I liked this Pitino more than I did the younger Pitino, which isn't to say that his professed outrage over Strippers In The Dorm was convincing. Again: He was the head coach; it's his program, and his program was so abashed -- and Louisville, which also employs Bobby Petrino, isn't easily abashed -- that it removed its team from the 2015 postseason. It's now on NCAA probation, and Pitino himself is due to serve a five-game suspension in the season ahead.
Provided he makes it that far. Louisville was implicated in the fraud/bribery case brought by the feds Tuesday. Pitino was not charged/arrested. No one who works at Louisville was, at least not yet. But the most jaw-dropping allegation of what could become a watershed moment for college basketball involved -- yes, again -- Pitino's program.
According to the feds, representatives of Adidas -- Louisville is an Adidas school -- paid recruit Brian Bowen $100,000 to sign with the Cardinals and commit to wearing Adidas shoes as a professional. The Courier-Journal characterized Bowen's June commitment as a "surprise." Pitino said in a subsequent interview that Louisville "spent zero dollars recruiting a 5-star athlete ... In my 40 years of coaching, this is the luckiest I've ever been." (Famous last words?)
On cue, Pitino's reaction to the charge plucked the customary strings. "These allegations come as a complete surprise to me," he offered, which left us where we came in: Once again, we're asked to believe that Pitino -- masterful coach, control freak of long standing -- knows nothing about anything bad.
We note again: Louisville is on probation. Its appeal to the NCAA to keep from having the 2013 NCAA title vacated is pending. There's a chance -- not a great one, given the NCAA's dithering ways, but a chance -- that this tent-pole program could face the death penalty. (Pat Forde of Yahoo! Sports, who lives in Louisville, advocated as much .) And the Pitino response? "Don't look at me, folks. I just work here."
Late Tuesday, Terry Meiners of WHAS Radio tweeted: "Attorney (meaning Pitino's) says facts are ugly but he promises 'a bare-knuckle fight' if U of L tries to fire Rick Pitino."

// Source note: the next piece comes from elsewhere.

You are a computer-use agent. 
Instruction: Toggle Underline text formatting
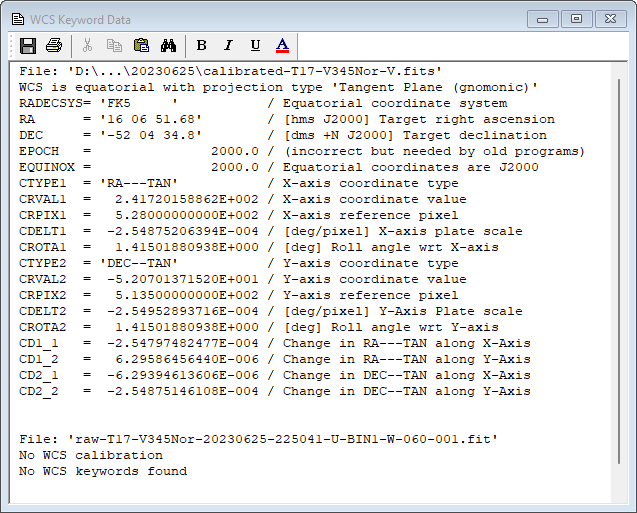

Pitino turned 65 this month. He's in the Hall of Fame. He's the only coach to win championships at two schools. On the collegiate court, he has accomplished all there is to accomplish. And yet: His legacy (to use a word I loathe) lies in tatters. He could have been fired after Sex In A Restaurant. He should have been fired after Strippers In The Dorm. Unless these allegations are proved to be without substance -- and it's hard to imagine they will, given that the feds and confidential informers and undercover agents are involved -- he has to go now.

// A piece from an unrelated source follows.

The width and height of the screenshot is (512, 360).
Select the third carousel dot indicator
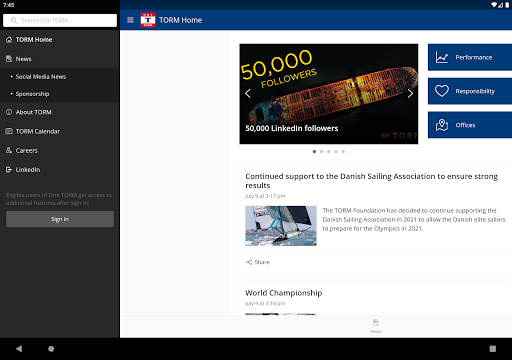[329, 151]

The reason I used the word "egomaniac" to describe Pitino all those years ago was that he arrived in Lexington -- full disclosure: I'm a UK grad and I worked at the Herald-Leader covering the Wildcats -- acting as if he'd founded the program. Believe it or not, Kentucky was winning NCAA titles before he was born. Nor was Louisville an expansion team: Indeed, Denny Crum took twice as many national championships as Little Ricky has.

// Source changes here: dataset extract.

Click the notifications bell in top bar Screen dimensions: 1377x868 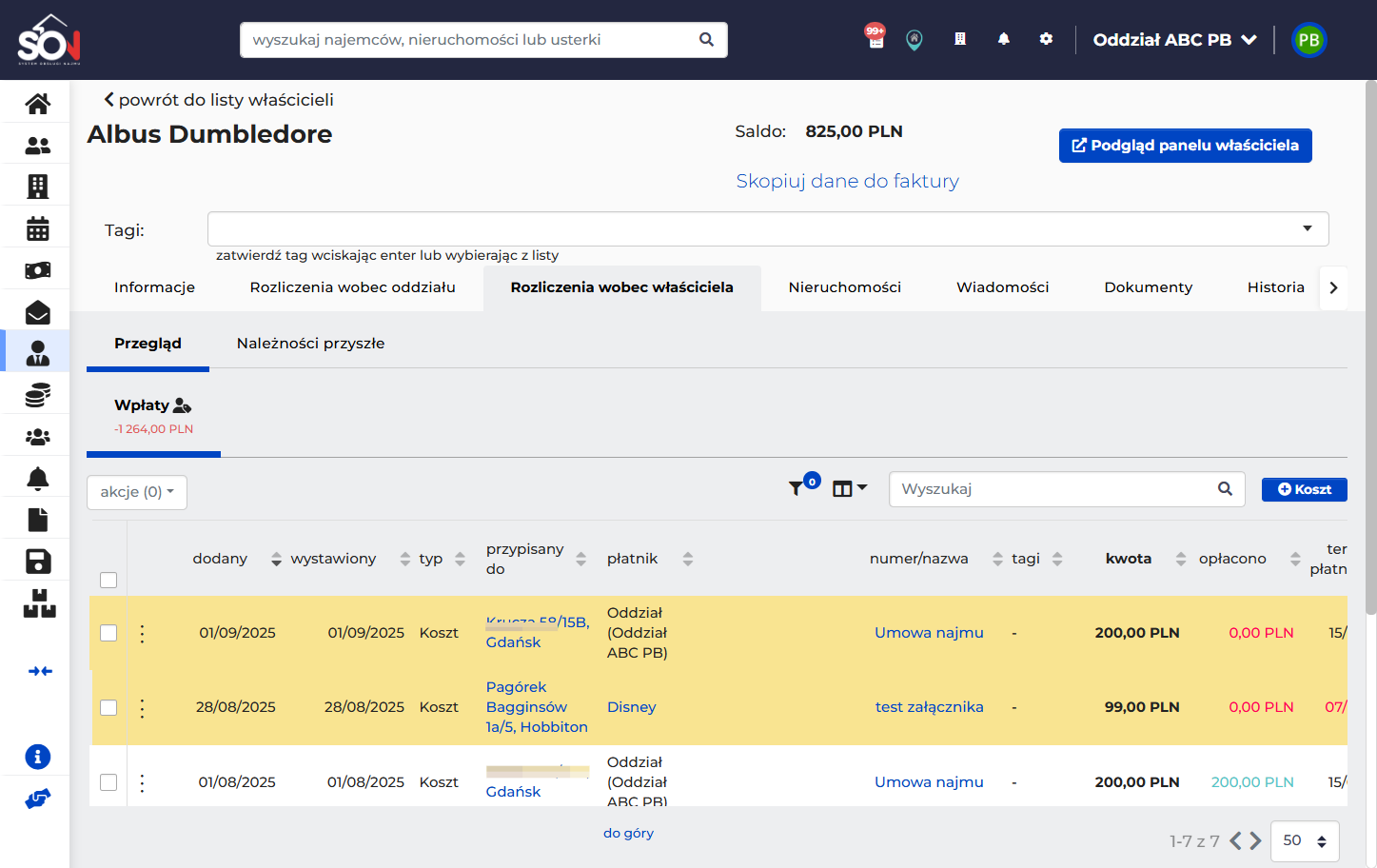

If Pitino tries to dig in his heels yet again, Louisville might well be dealt sanctions of the sort that raze a program. Alas, he never seems to grasp that there's anything to a program beyond ... well, him. Except when it comes to malfeasance. Then it's never him.
This time it has to be him. This time, finally. For the good of his university, Rick Pitino must be the first to go.